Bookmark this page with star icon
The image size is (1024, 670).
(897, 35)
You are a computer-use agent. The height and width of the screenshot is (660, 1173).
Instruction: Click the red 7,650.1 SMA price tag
========================================================================
→ **TASK STATEMENT**: All that is wanted is an exact copy of the lines from the line holding "The image size is (1024, 670)." through the end of the material above, including both.

→ **ANSWER SECTION**:
The image size is (1024, 670).
(897, 35)
You are a computer-use agent. The height and width of the screenshot is (660, 1173).
Instruction: Click the red 7,650.1 SMA price tag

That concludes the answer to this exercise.